O filme “A Onda” e sua limitação politicista

Die Welle (2008)

Por Wesley Sousa - graduando em Filosofia pela UFSJ

O filme “A Onda” (título original: Die Welle) é um filme alemão de 2008 dirigido por Dennis Gansel e estrelado por Jürgen Vogel, Frederick Lau, Jennifer Ulrich e Max Riemelt.

É inspirado no livro homônimo de 1981 do autor americano Todd Strasser e no experimento social da Terceira Onda, realizado pelo professor de história norte-americano Ron Jones. O filme foi produzido por Christian Becker para a Rat Pack Filmproduktion.

Obteve sucesso nas bilheterias alemãs e depois de dez semanas, 2,5 milhões de pessoas haviam assistido ao filme. No que se refere o filme, trata-se um experimento de um professor em sala de aula para com seus alunos sobre o que foi o nazismo. Aos poucos, sem perceberem, os alunos vão incorporando aspectos disciplinadores, agindo como um grupo uniforme e sem medir as consequências.

Enquanto isso, o professor passa apenas de um experimentador a um experimentado pela experiência, ou seja, ele mesmo se deixa levar pela “Onda”. Essa nova “Onda” começa a se solidificar na escola tendo seu modo de operação bem peculiar: autoritário e agressivo.

O filme nos mostra como as pessoas que se deixam levar pela maré são manipuláveis em prol de interesses específicos e bem duvidosos, apesar de parecer inocente e banal.
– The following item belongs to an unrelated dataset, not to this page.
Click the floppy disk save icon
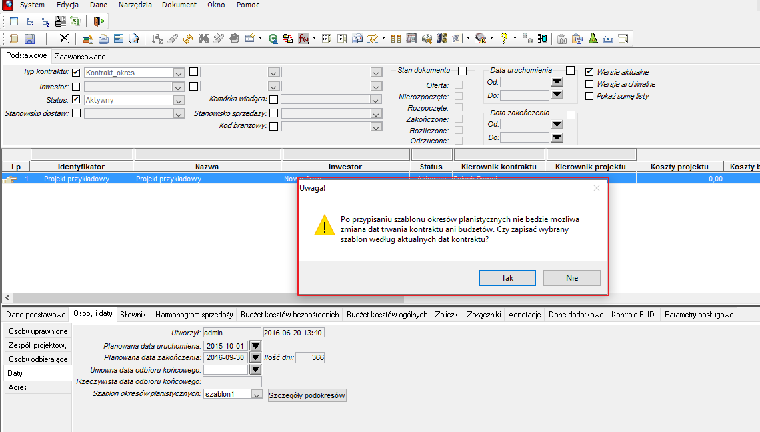760x432 pixels. [29, 39]
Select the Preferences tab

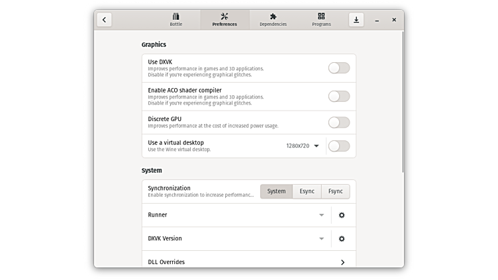(224, 20)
Mas o aspecto mais intrigante: como pode se ancorar uma nova forma política que independa do sistema econômico? 

A reposta: não tem como ser independente. O próprio capitalismo engendra essas formas do pensar, ressuscitando ideias retrógradas do que há de mais repugnante, como a mão de ferro do Estado sobre a população menos favorecida.
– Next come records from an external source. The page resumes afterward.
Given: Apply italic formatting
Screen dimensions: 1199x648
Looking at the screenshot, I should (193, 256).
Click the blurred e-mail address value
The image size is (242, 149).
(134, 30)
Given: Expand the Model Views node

A parte que se deixa a desejar, o filme mostra a imagem que o nazismo/fascismo nasce assim de forma “autônoma” e não como um aprofundamento da crise dos ideais burgueses, na crise do sistema capitalista que usa de um arranjo social quaisquer que sejam, para continuar com a exploração e opressão dos mais oprimidos para a reprodução de capital extraindo a mais-valia dos trabalhadores. Isso independe, sobretudo, se necessitamos de uma democracia liberal ou num autoritarismo militar.
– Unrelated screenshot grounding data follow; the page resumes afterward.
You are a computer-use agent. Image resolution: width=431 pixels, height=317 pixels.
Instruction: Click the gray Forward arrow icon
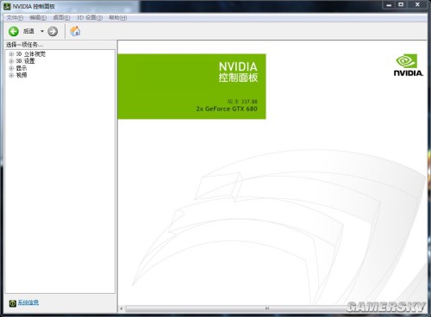(53, 31)
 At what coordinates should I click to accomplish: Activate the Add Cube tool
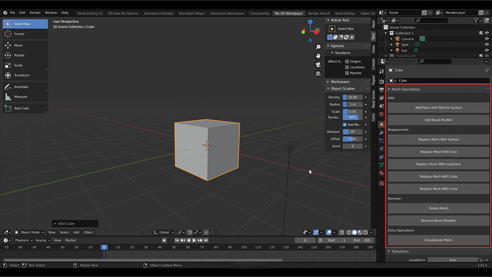point(21,109)
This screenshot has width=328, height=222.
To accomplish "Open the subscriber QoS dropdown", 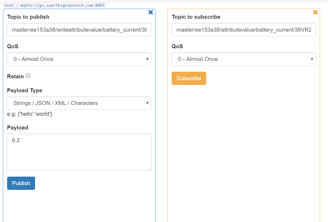I will (244, 59).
Portanto, compreender o fenômeno nazista/fascista é, também, preciso compreender o efeito social disso: o despotismo de classe, a violência lucrativa e a dominação do povo. O publico alvo do filme, podemos dizer, pode ser dirigido aos alunos do ensino médio, por exemplo, visto o grau mínimo de consciência social e política que eles devam ter.

Assim, deixamos a ressalva sobre o filme, embora se trate de um retrato do real, alguns pontos, como o abordado, precisam ser esclarecidos. O filme ao sugerir essa concepção politicista (ou seja, que tudo que não é somente dos aspectos políticos possam ser resumidos a eles), abre margem para a interpretação arendtiana que, a grosso modo, a violência é uma forma não-política de mundo, esquecendo a autora que acima de tudo, dentro da sociedade de classes. Como já dizia Trotsky, a política é o lugar da violência. 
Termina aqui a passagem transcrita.